While waiting for my C.H.I.P. to update last night, installed OpenBSD 6.8 on a spare RPI3 and going to have it replace my older RPI that's running pihole.
@ecliptik How good is netbsd on the Raspberry pi?
@jason123santa @ecliptik RPI2 (armv7) Not really sure exactly what this means:"There are still a fair number of things to do on each of these boards, however OpenBSD is generally considered to be usable on them. The platform is now self hosting, however there is no SMP support."!
No SMP support (specially when the RPI2 has 4× Cortex-A7 900 MHz)!
Maybe #OpenBSD is not a good option on "that" platform. I'm gonna have to try #NetBSD on my RPI2s and RPI3s
@jason123santa @ecliptik ONLY #OpenBSD and #NetBSD for me
@jason123santa @ecliptik too "bloated" for my taste. 3 times the source code of #OpenBSD, and 1.5 times the size of #NetBSD!
@jason123santa @ecliptik Linux kernel is an utter disaster when compared to #OpenBSD!
I Only use that kernel because of GNU. I believe in FSF and what is stands for. Couldn't care less about the kernel, though.
@braunne @jason123santa @ecliptik same. I believe in Free Software, in the FSF and in copyleft licenses.
But the BSD kernel is better. I'm in love with OpenBSD.
@jason123santa @braunne @ecliptik Linux is a kind of massive piece of code. Really difficult to understand unless you get really into reading the kernel's code. And it's huge, so good luck.
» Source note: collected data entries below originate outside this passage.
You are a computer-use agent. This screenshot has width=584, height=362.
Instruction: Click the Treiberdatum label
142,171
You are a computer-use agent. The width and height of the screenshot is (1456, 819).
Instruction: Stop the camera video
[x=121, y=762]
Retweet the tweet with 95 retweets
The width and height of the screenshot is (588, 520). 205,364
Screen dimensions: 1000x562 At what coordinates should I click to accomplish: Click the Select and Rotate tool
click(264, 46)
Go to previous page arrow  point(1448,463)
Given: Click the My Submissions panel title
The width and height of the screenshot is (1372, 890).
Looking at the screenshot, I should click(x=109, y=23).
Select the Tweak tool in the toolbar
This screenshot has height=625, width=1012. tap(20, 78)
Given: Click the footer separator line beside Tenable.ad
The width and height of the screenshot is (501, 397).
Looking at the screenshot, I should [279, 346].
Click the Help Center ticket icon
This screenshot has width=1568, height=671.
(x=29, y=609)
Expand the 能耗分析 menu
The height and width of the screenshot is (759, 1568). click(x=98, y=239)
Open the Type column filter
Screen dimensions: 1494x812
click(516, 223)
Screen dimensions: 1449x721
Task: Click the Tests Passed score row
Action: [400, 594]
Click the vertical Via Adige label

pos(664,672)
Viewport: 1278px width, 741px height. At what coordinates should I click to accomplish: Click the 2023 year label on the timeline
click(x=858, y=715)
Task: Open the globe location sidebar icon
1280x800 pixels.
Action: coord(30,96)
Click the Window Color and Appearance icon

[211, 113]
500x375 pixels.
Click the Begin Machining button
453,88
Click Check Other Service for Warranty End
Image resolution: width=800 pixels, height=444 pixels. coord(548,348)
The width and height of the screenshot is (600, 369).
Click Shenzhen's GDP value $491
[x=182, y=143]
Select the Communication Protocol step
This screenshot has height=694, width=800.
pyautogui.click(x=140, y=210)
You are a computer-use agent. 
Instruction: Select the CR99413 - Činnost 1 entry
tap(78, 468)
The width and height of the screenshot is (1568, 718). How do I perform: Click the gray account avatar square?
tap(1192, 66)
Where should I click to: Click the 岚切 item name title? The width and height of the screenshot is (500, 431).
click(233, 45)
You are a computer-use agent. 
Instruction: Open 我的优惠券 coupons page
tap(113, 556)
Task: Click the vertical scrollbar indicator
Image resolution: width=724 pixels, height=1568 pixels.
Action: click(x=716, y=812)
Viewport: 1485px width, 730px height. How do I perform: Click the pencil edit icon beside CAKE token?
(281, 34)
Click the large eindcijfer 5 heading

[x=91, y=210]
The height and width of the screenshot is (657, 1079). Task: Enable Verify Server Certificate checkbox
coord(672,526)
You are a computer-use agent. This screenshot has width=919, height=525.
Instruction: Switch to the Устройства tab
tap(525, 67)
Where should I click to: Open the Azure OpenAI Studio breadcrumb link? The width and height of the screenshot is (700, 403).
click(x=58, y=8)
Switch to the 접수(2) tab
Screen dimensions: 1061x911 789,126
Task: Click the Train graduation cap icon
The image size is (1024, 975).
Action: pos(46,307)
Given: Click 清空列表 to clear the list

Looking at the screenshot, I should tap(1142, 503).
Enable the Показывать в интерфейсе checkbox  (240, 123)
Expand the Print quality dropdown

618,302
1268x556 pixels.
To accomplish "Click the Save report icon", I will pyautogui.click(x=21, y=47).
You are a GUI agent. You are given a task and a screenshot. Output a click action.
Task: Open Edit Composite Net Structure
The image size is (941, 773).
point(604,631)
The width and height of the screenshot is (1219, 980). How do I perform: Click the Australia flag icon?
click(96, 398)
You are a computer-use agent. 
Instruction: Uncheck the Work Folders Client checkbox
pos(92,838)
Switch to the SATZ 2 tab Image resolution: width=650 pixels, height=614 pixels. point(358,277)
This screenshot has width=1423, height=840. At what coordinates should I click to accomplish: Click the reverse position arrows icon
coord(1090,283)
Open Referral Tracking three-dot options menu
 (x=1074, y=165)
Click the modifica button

It has a lot of unnecessary features. It's very popular and you'll find information about it easily.
While the BSD kernel is much cleaner, legible and efficient kernel. *BSD is a cohesive OS while GNU/Linux distributions are massive pieces of software put together.
@werwolf @jason123santa @braunne I think my favorite thing about the *BSDs is you can manage it without an Internet connection since the man pages and examples on the system itself are quality.
I challenge myself when working on OpenBSD (as a hobby, not professionally) to only use the official sources and on-system documentation first before hitting up duckduckgo and the results are good.
@jason123santa @ecliptik @werwolf I apologize for using Google's youtube to answer this, but
@braunne @jason123santa @werwolf thanks for the video, really good watch and sums up a lot of my experience with OpenBSD.
I used to run it in the early aughts in combination with FreeBSD to support a Counter-Strike server (back when it could do Linux emulation) https://web.archive.org/web/20020610071911/http://www.ecliptik.com/about.php
Also run OpenBSD on my work laptop (x61s Thinkpad) for a couple of years and it worked great. This was for a Fortune 500 too with all the compliance and restrictions that came with it.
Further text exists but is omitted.